▶ PROVIDED RECORDS
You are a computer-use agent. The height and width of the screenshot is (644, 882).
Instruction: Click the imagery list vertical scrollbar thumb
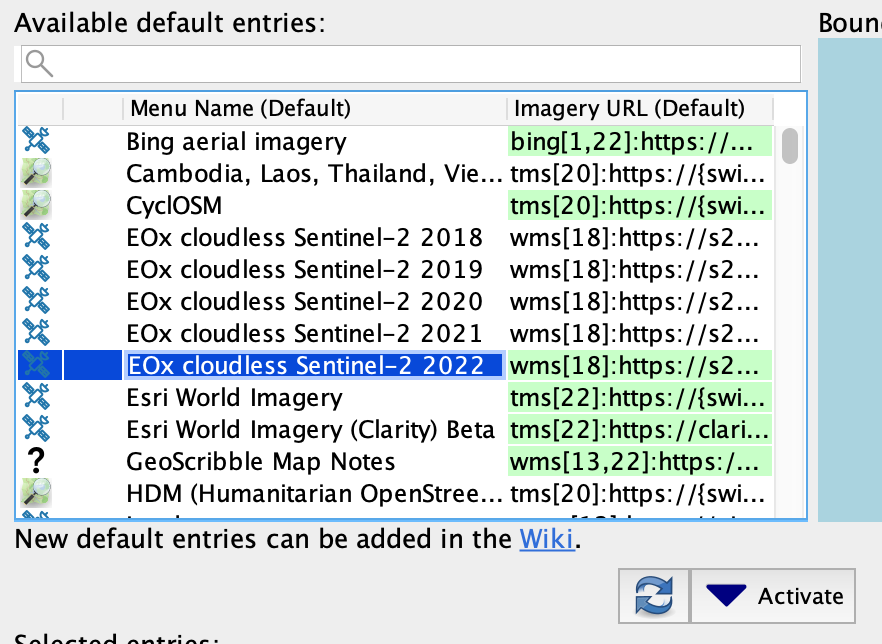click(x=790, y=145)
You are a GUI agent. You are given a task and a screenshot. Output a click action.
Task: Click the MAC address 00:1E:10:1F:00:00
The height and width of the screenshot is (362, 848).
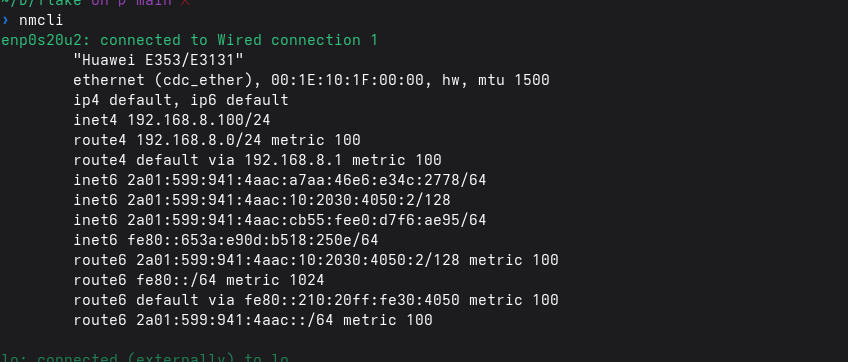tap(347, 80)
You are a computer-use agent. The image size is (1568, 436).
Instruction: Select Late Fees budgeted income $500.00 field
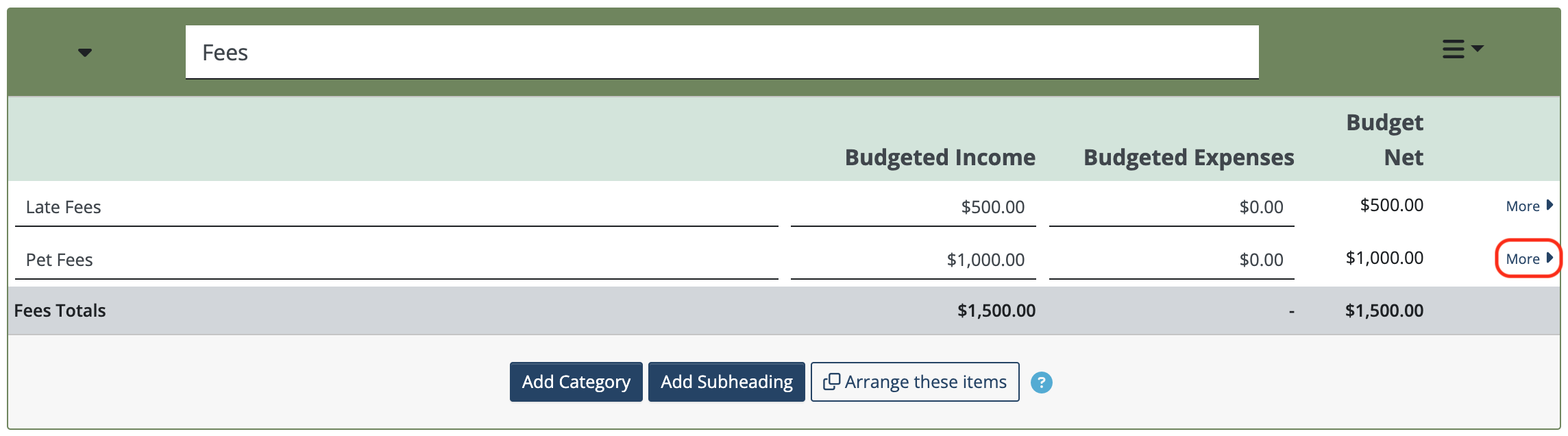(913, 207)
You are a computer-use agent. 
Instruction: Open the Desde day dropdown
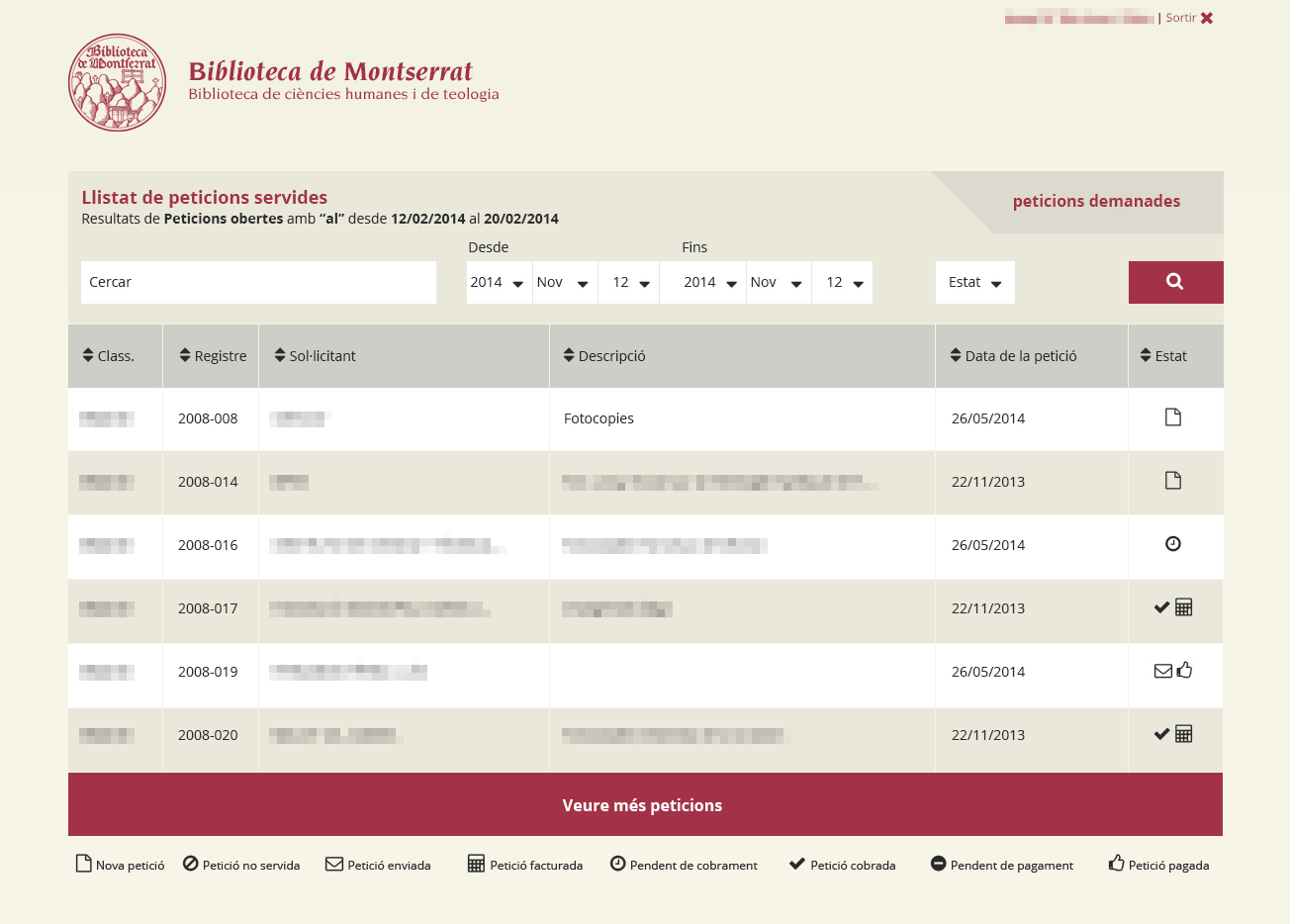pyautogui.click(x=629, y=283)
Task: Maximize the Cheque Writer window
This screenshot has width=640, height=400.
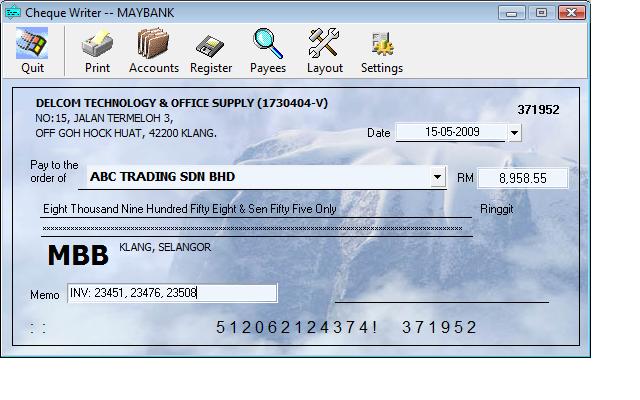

---

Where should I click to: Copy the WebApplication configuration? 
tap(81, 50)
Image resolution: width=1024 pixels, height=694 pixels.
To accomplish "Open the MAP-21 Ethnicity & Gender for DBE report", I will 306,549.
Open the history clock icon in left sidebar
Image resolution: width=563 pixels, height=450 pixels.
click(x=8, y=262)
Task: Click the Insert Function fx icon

▶ TASK DESCRIPTION
Between and including the line above that contains "You are a computer-use agent. The height" and the line that contains "This screenshot has width=640, height=400.", restate every line word for word. Pictures stay out.

▶ RESPONSE AREA
You are a computer-use agent. The height and width of the screenshot is (644, 882).
Instruction: Click the imagery list vertical scrollbar thumb
click(x=790, y=145)
You are a GUI agent. You are given a task and a screenshot. Output a click action.
Task: Click the MAC address 00:1E:10:1F:00:00
The height and width of the screenshot is (362, 848).
tap(347, 80)
You are a computer-use agent. The image size is (1568, 436).
Instruction: Select Late Fees budgeted income $500.00 field
(913, 207)
You are a computer-use agent. 
Instruction: Open the Desde day dropdown
pyautogui.click(x=629, y=283)
Task: Maximize the Cheque Writer window
This screenshot has width=640, height=400.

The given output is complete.